» **Exercise description**
Would you return exactly the lines below from the line with "This screenshot has width=533, height=227." through the line with "Task: Set Battery to Real", both included, and nothing else, leaving out the pictures?

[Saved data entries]
:::::

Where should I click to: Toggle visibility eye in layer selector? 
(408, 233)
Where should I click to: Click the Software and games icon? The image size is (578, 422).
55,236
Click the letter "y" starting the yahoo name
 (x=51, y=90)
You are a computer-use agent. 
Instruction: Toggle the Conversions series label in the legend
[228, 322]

:::::

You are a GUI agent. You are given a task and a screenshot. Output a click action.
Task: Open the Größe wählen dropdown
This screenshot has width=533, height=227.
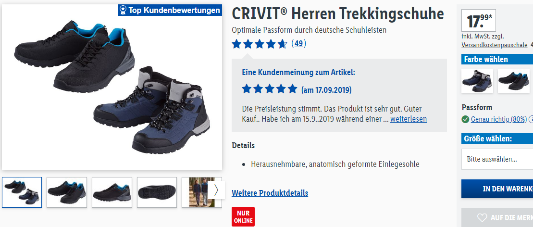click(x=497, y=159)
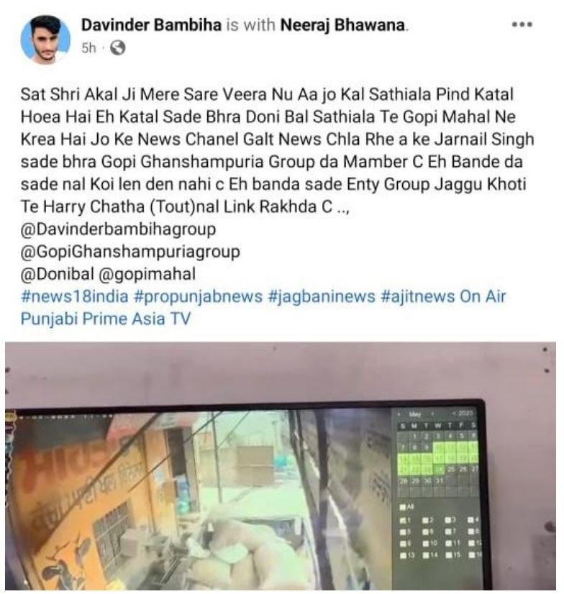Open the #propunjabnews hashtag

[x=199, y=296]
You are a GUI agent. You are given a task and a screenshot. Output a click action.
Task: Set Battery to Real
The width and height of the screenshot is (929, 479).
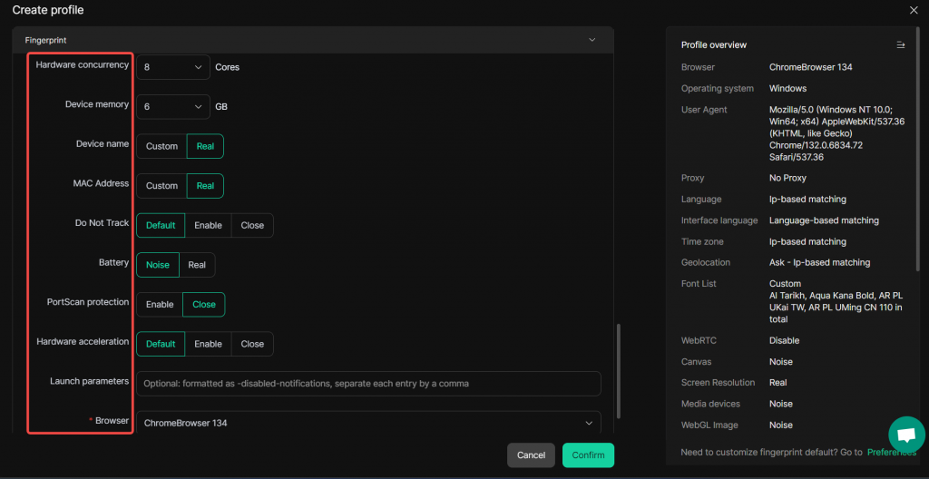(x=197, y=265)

:::::

» **Problem solution**
This screenshot has width=533, height=227.
click(x=497, y=159)
Open the #propunjabnews hashtag

[x=199, y=296]
You are a GUI agent. You are given a task and a screenshot. Output a click action.
Task: Set Battery to Real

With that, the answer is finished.